__GOAL__: Reproduce each of the following entries line for line, with no change to wording, numbers, or punctuation.

============

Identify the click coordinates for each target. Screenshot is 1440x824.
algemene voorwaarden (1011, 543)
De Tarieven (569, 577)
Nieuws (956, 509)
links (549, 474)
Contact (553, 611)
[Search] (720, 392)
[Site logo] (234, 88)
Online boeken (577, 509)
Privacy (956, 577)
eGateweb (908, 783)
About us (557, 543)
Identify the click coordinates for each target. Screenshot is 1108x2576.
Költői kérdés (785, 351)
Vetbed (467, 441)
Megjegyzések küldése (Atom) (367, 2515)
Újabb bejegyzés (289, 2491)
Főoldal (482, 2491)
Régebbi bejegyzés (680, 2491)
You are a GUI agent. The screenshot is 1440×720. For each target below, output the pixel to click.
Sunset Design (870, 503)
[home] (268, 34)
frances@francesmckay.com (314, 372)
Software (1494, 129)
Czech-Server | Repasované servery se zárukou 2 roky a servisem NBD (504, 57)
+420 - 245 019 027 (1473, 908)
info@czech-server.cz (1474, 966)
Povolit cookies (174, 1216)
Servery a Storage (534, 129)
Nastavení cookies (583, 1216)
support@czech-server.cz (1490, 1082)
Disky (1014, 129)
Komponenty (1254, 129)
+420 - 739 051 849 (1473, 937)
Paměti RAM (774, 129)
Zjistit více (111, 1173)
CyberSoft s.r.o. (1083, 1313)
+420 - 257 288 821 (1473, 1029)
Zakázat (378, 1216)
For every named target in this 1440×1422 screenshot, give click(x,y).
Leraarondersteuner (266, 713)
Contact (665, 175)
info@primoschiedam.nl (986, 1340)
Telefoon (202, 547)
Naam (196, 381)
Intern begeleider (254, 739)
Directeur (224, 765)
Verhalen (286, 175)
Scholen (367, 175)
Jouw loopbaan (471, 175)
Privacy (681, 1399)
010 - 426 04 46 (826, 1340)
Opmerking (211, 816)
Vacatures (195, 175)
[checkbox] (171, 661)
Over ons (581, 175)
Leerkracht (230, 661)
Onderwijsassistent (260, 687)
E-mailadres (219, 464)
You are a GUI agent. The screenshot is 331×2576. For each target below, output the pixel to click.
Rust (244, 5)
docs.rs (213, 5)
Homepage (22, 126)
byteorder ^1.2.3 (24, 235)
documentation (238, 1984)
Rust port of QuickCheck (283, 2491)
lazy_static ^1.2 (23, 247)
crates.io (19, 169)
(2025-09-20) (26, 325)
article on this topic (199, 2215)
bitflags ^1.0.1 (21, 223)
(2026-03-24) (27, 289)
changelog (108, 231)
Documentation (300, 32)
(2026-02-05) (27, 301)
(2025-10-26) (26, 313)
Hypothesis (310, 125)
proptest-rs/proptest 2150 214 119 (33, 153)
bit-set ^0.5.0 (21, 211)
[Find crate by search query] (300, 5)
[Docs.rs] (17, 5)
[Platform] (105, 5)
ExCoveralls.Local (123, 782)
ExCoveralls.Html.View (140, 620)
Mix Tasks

============

__THE ANSWER__:
Identify the click coordinates for each target. Screenshot is 1440x824.
algemene voorwaarden (1011, 543)
De Tarieven (569, 577)
Nieuws (956, 509)
links (549, 474)
Contact (553, 611)
[Search] (720, 392)
[Site logo] (234, 88)
Online boeken (577, 509)
Privacy (956, 577)
eGateweb (908, 783)
About us (557, 543)
Identify the click coordinates for each target. Screenshot is 1108x2576.
Költői kérdés (785, 351)
Vetbed (467, 441)
Megjegyzések küldése (Atom) (367, 2515)
Újabb bejegyzés (289, 2491)
Főoldal (482, 2491)
Régebbi bejegyzés (680, 2491)
You are a GUI agent. The screenshot is 1440×720. For each target below, output the pixel to click.
Sunset Design (870, 503)
[home] (268, 34)
frances@francesmckay.com (314, 372)
Software (1494, 129)
Czech-Server | Repasované servery se zárukou 2 roky a servisem NBD (504, 57)
+420 - 245 019 027 (1473, 908)
info@czech-server.cz (1474, 966)
Povolit cookies (174, 1216)
Servery a Storage (534, 129)
Nastavení cookies (583, 1216)
support@czech-server.cz (1490, 1082)
Disky (1014, 129)
Komponenty (1254, 129)
+420 - 739 051 849 (1473, 937)
Paměti RAM (774, 129)
Zjistit více (111, 1173)
CyberSoft s.r.o. (1083, 1313)
+420 - 257 288 821 (1473, 1029)
Zakázat (378, 1216)
For every named target in this 1440×1422 screenshot, give click(x,y).
Leraarondersteuner (266, 713)
Contact (665, 175)
info@primoschiedam.nl (986, 1340)
Telefoon (202, 547)
Naam (196, 381)
Intern begeleider (254, 739)
Directeur (224, 765)
Verhalen (286, 175)
Scholen (367, 175)
Jouw loopbaan (471, 175)
Privacy (681, 1399)
010 - 426 04 46 (826, 1340)
Opmerking (211, 816)
Vacatures (195, 175)
[checkbox] (171, 661)
Over ons (581, 175)
Leerkracht (230, 661)
Onderwijsassistent (260, 687)
E-mailadres (219, 464)
You are a GUI agent. The screenshot is 331×2576. For each target below, output the pixel to click.
Rust (244, 5)
docs.rs (213, 5)
Homepage (22, 126)
byteorder ^1.2.3 (24, 235)
documentation (238, 1984)
Rust port of QuickCheck (283, 2491)
lazy_static ^1.2 (23, 247)
crates.io (19, 169)
(2025-09-20) (26, 325)
article on this topic (199, 2215)
bitflags ^1.0.1 (21, 223)
(2026-03-24) (27, 289)
changelog (108, 231)
Documentation (300, 32)
(2026-02-05) (27, 301)
(2025-10-26) (26, 313)
Hypothesis (310, 125)
proptest-rs/proptest 2150 214 119 (33, 153)
bit-set ^0.5.0 (21, 211)
[Find crate by search query] (300, 5)
[Docs.rs] (17, 5)
[Platform] (105, 5)
ExCoveralls.Local (123, 782)
ExCoveralls.Html.View (140, 620)
Mix Tasks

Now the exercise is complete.